The influence of turbulence on surface heat transfer in boundary layers using a moment of temperature integral equation

Transition to turbulence dramatically increases the skin friction and heat transfer coefficients of boundary layer flows. The angular momentum integral (AMI) equation has previously shown that the skin friction coefficient is equal to the sum of the laminar skin friction (a function of Reynolds number only) and other terms representing skin friction enhancement by turbulent stresses ($-\overline{u^\prime v^\prime}$), freestream pressure gradients, and other physical effects. In this presentation, we extend this analysis to include heat transfer.
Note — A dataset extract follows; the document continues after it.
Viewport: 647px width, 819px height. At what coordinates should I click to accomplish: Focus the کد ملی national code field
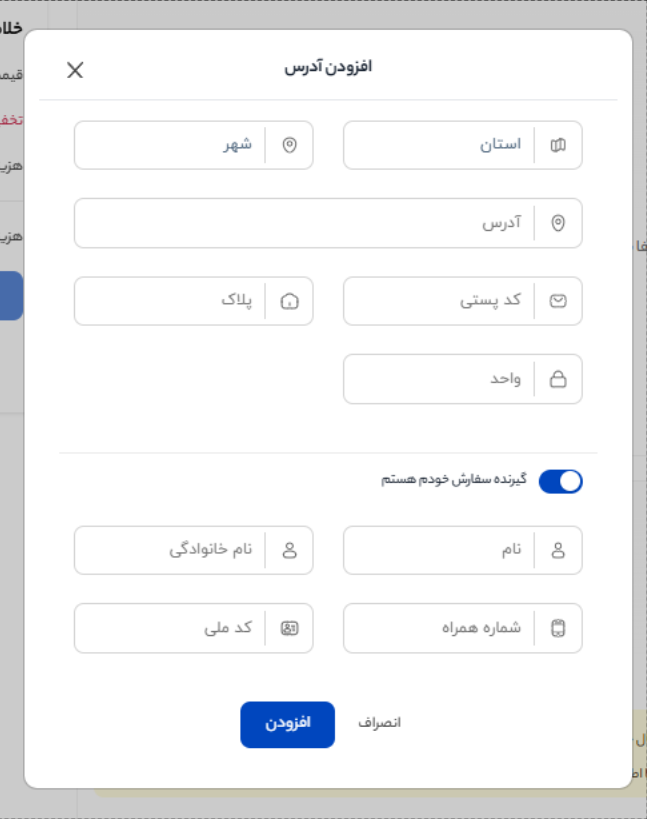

A moment of temperature integral (MTI) equation is introduced to quantify the Stanton number as the sum of the laminar Stanton number (a function of Reynolds and Prandtl numbers) and other terms representing turbulent heat fluxes ($\overline{v^\prime T^\prime}$), streamwise growth, and other flow effects. The MTI equation is evaluated using direct numerical simulation results for transitional and turbulent boundary layers. The enhanced Stanton number in turbulent boundary layers is quantitatively tied to the integral of the turbulent heat flux across the boundary layer. The rapid increase in turbulent heat flux during transition creates a Stanton number peak that is partially mitigated by a reversal of the wall-normal mean velocity.